Dr Indranil Banerjee, a virologist at Indian Institute of Medical Education and Research (IISER), told The Indian Express that if they had 1,000 kits, the health department could easily go for mass testing.

Written by Jagdeep Singh Deep | Mohali | Published: April 19, 2020 1:38:40 am
coronavirus, coronavirus in mohali, coronavirus cases in mohali, coronavirus test kits in mohali, coronavirus hotspots in mohali, indian express news A rapid test kit can produce results in just 30 minutes.

With 500 Rapid Testing Kits (RTKs), the Mohali administration plans to focus on hotspots in the district.

Experts however say that the health department does not have the adequate number of RTKs and testing is key to contain the spread of the virus.

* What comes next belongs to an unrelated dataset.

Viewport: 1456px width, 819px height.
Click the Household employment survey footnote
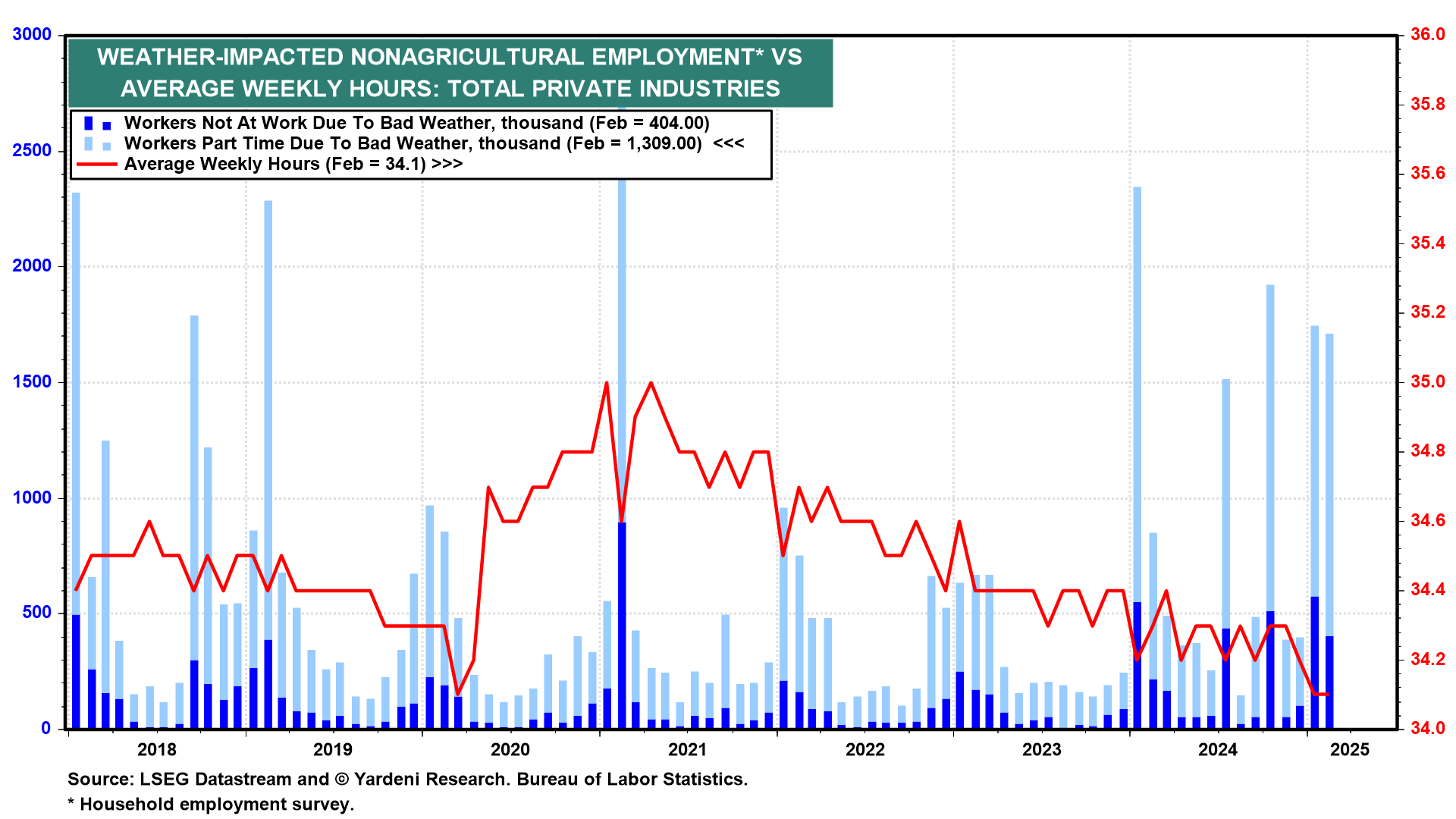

Dr Indranil Banerjee, a virologist at Indian Institute of Medical Education and Research (IISER), told The Indian Express that if they had 1,000 kits, the health department could easily go for mass testing. He added that right now, the health department must focus on hotspots and widen its ambit when they have more test kits.

Talking about the RTKs, Dr Banerjee said antibody testing for COVID-19 involves conducting blood tests on people showing influenza-like illness (ILI) symptoms such as cough, cold, low grade fever, sore throat etc. in containment zones, large migration gatherings, or evacuee centers.

How RTKs work

Dr Banerjee said a rapid antibody test is conducted to determine the presence of antibodies IgM and IgG, which can be detected from 7-10 days of the onset of COVID-19 symptoms. This test can help understand an individual’s capacity to fight the infection after the virus has invaded the body.

“A rapid test kit can produce results in just 30 minutes. However, it is not recommended for diagnosis of COVID-19 infection. Although positive result indicates exposure to SARS-CoV-2, negative result does not rule out infection,” he added.

Dr Banerjee said that if the rapid antibody test yields a positive result, it should be followed by clinical assessment, hospitalisation or home isolation. In case of negative result, an RT-PCR can be conducted if warranted, or the antibody test can be repeated after 10 days.

If a person shows positive for IgM, only then may they well be actively infected. And if they show only IgG, they may well have gone through an infection and could be immune. Showing both, a person can probably be on the back end of an infection. Showing neither (but with a valid control line) could mean that a person is not exposed to the virus at all.

According to Dr Banerjee, a negative result means there’s a chance a person generated antibodies that don’t recognise the antigens that the test kit has built into it for detection. One cannot rule it out. It is also quite possible that a person has been infected but hasn’t had time to generate enough antibodies for the test to detect yet. All such kits will include a warning that negative result can’t be used to say that a person is not infected. They will also include a warning that such a kit can not be used as the last word even if they come out as positive.